Retail investors missing in action

Retail investors missing in action

Retail investors don’t seem to be directly making the most of the five-year bull run in the country’s stock markets.

A Mint study of the shareholding pattern of some 1,000 listed companies, ever since the start of the current bull run in April 2003, confirms this trend. Public shareholders have reduced their stake in nearly half of the firms constituting the broadly tracked indices: the Bombay Stock Exchange’s Sensex and the National Stock Exchange’s S&P CNX Nifty. The Sensex, the leading barometer of Indian stock markets, is a basket of 30 blue-chip firms while the Nifty is a broader index of 50 firms.

Of the 25 Sensex companies for which shareholding patterns are available for the period between 31 March 2003 and 31 March 2007, just about half, or 12, have seen a fall in public shareholding. In the case of the Nifty, 21 of the 44 such companies for which data is available, have seen a drop in public shareholding.

On 31 March 2003, the BSE Sensex closed at 3,048 points. The index has risen 300% to 13,072 points as on 31 March 2007. The aggregate market capitalization of the Sensex companies has gone up from Rs3.21 lakh crore to Rs18.34 lakh crore during this period.

Analysts give a variety of reasons for this decline in public shareholding, including the general short-term nature of Indian individual investors, the growing popularity of mutual funds (MFs) as well as the proliferation of foreign institutional investors looking to piggyback on the Indian growth story.

While this study can’t quantify when individual investors sold their stakes, not staying put in some of these indices has meant that individual investors didn’t quite gain—at least directly—from the sharp growth in the Sensex. Meanwhile, most recent regulatory policies, such as rating of initial public offerings, are being driven by the belief that the growing number of individual investors need to be protected.

To be sure, the fall in public shareholding in stocks does not necessarily mean that individual investors are staying away from the market. They could very well be investing in these stocks through MFs, for example. Indeed, holdings of MFs in these companies have gone up during this period.
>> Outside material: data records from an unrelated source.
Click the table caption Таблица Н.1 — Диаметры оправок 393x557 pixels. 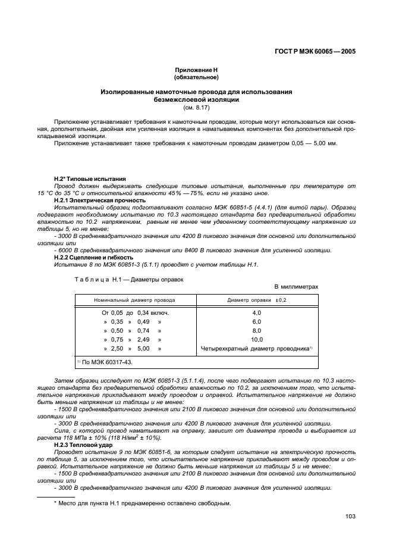point(121,278)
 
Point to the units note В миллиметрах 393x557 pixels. point(296,286)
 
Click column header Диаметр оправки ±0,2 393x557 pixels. point(257,301)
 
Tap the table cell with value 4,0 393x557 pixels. point(257,312)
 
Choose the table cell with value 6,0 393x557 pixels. point(257,321)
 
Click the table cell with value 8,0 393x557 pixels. point(257,330)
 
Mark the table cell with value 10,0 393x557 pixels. point(257,339)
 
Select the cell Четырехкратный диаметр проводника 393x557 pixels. point(257,348)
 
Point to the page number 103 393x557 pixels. point(350,516)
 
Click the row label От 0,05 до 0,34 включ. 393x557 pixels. point(136,312)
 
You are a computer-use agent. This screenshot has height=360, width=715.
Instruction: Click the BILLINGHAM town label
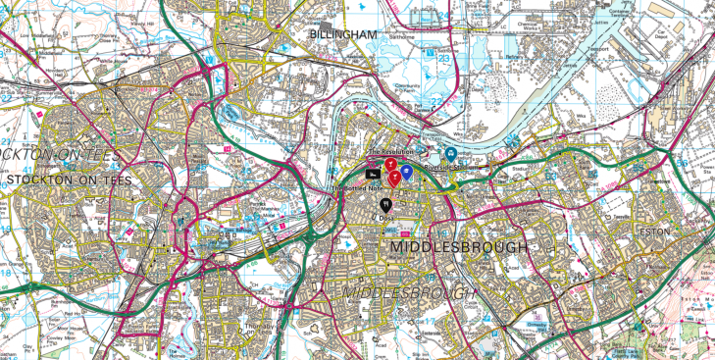(x=342, y=34)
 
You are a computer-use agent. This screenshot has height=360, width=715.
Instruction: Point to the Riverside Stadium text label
(x=450, y=168)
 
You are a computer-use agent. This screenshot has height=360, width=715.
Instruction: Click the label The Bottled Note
(x=355, y=188)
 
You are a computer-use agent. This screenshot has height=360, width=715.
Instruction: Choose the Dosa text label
(x=387, y=219)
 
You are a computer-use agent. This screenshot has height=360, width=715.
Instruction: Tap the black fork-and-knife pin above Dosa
(x=386, y=204)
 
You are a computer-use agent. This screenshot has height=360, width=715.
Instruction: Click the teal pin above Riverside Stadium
(x=450, y=154)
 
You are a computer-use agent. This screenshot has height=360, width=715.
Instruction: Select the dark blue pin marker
(x=407, y=172)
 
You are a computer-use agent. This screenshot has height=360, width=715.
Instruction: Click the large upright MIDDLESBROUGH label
(x=459, y=247)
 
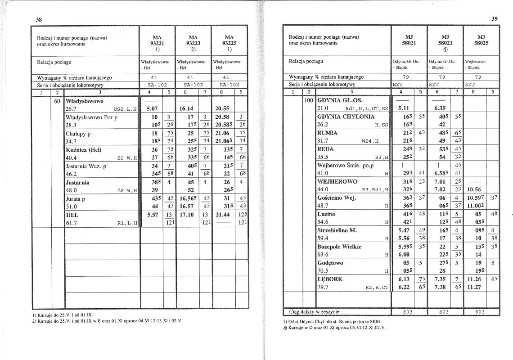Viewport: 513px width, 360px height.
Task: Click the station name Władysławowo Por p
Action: [x=92, y=117]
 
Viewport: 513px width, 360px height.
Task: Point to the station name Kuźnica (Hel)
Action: [x=83, y=150]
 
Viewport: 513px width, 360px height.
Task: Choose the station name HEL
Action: [x=72, y=215]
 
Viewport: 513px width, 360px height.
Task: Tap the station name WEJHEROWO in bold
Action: [x=337, y=181]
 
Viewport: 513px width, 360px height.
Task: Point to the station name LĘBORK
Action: [x=330, y=279]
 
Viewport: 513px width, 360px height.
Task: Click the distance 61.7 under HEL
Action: [x=72, y=222]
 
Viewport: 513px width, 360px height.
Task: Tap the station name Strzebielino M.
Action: [x=337, y=230]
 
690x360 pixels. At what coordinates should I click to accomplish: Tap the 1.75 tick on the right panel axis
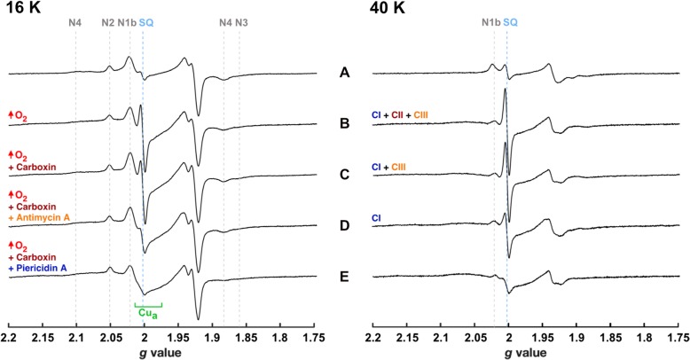(678, 338)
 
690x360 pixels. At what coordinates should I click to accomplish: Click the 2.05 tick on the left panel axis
(110, 338)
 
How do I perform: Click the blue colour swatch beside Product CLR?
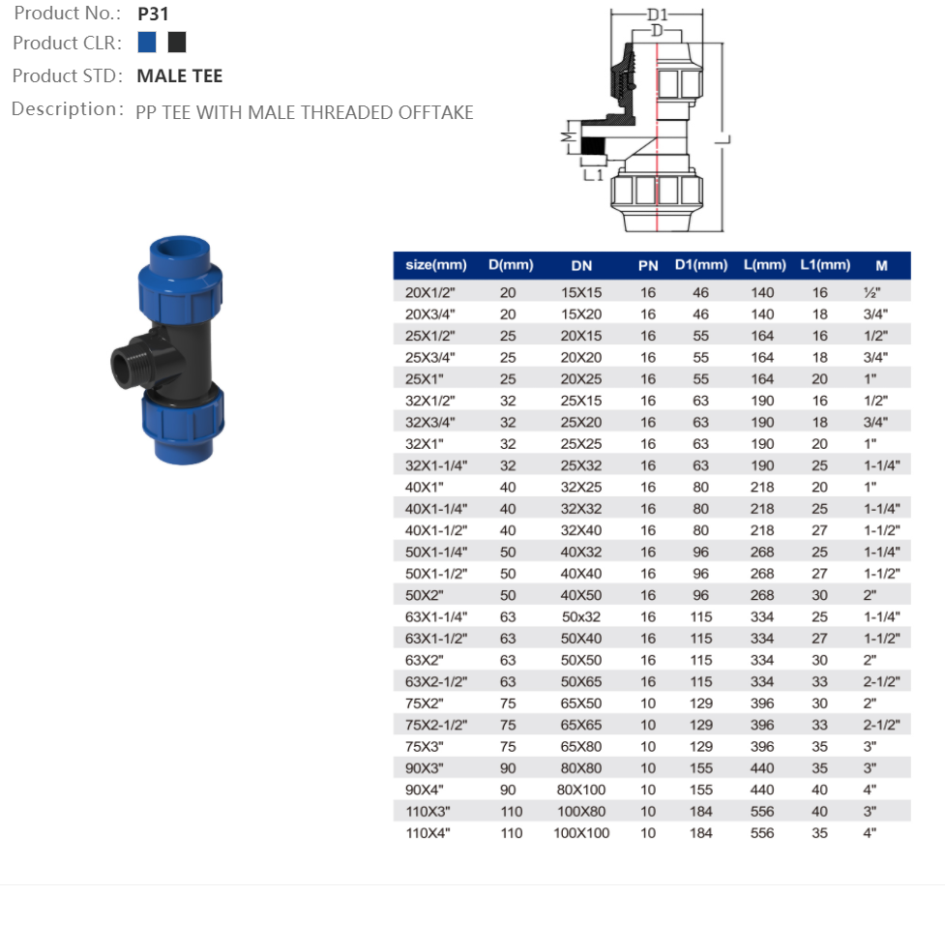pos(146,43)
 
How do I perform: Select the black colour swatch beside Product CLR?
pos(177,43)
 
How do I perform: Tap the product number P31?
pos(153,14)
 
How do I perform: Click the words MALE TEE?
pos(180,76)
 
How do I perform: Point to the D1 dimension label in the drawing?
pos(658,15)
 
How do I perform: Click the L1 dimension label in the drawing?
pos(593,175)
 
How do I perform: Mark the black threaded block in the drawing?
pos(592,146)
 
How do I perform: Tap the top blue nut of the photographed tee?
pos(180,292)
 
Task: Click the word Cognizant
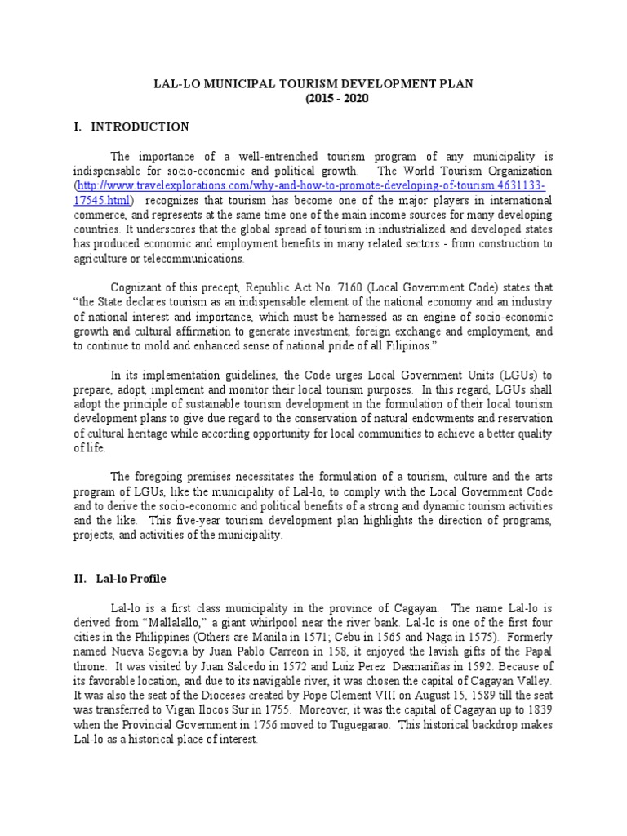tap(140, 287)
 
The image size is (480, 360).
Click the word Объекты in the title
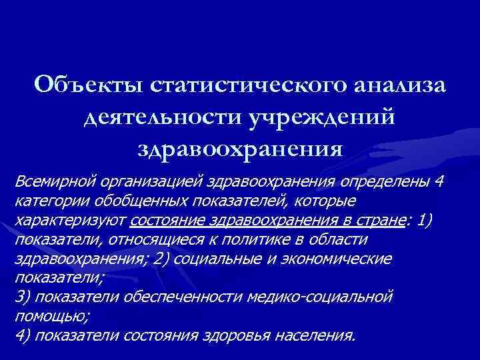[89, 86]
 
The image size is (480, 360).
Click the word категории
[49, 200]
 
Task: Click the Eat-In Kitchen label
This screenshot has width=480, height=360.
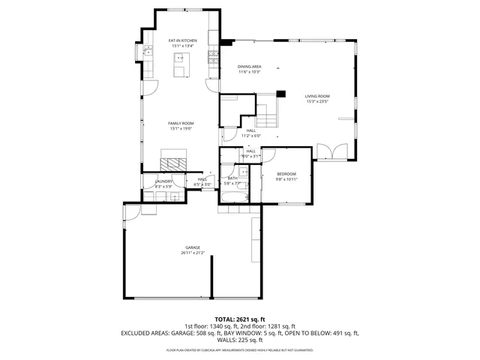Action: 182,40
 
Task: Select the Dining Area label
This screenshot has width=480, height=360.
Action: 249,67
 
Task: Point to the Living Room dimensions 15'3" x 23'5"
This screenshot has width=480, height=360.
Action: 317,102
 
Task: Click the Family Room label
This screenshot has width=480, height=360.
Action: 181,123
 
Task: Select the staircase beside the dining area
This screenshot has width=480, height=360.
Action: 266,112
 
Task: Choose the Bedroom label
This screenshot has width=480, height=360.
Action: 286,174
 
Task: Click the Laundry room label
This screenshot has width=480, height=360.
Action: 164,181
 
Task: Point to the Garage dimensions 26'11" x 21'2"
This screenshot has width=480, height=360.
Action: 193,254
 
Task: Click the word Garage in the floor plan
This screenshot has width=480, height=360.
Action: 193,248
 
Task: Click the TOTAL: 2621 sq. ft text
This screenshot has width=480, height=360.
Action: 240,320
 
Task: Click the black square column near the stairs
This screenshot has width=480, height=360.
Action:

Says Dinesh Thakkar, managing director of Angel Stock Broking: “Over the past few years, foreign investors’ participation in Indian markets has increased. At the same time, a new set of investors is taking the mutual-fund route to enter the market. These investors are owning companies indirectly through domestic mutual funds."

Out of the 25 Sensex companies, 16 have seen an increase in the stakes held by domestic MFs of between 0.06% and 13%. Similarly, 28 Nifty companies have seen a rise in the stakes held by domestic funds.